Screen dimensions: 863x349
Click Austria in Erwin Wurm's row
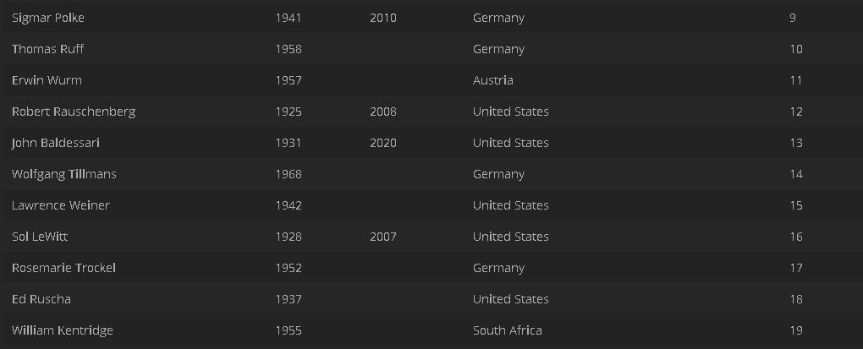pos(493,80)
────────────────────────────────────────
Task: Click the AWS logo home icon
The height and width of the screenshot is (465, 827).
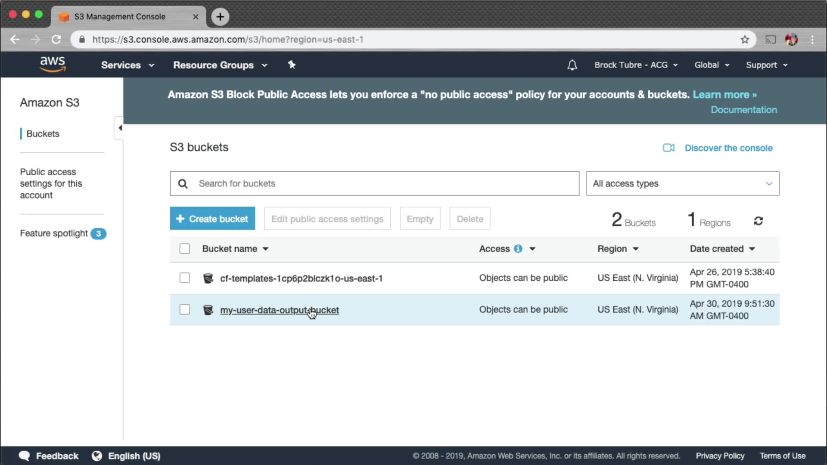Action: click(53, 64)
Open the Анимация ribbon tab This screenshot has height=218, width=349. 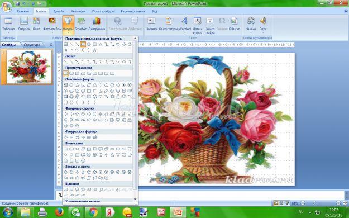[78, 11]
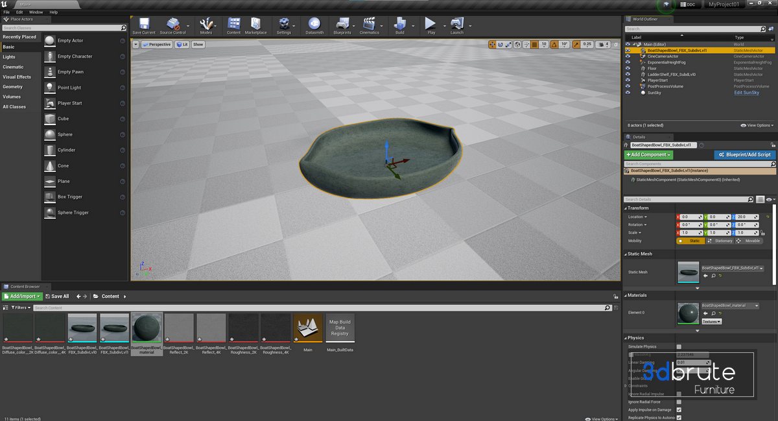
────────────────────────────────────────
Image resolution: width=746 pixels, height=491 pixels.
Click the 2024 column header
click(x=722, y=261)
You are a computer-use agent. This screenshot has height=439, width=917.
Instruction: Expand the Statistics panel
────────────────────────────────────────
- **Required task**: Rescale the material from the line containing "Screen dimensions: 863x349" through the line containing "pos(493,80)": write those lines out again, requests included, with every coordinate in the answers multiplied by 0.9 and rounded to a whole number, halves rounding up. Give only these lines, and leave the pictures out.

- **Solution for this task**:
Screen dimensions: 863x349
Click Austria in Erwin Wurm's row
pos(444,72)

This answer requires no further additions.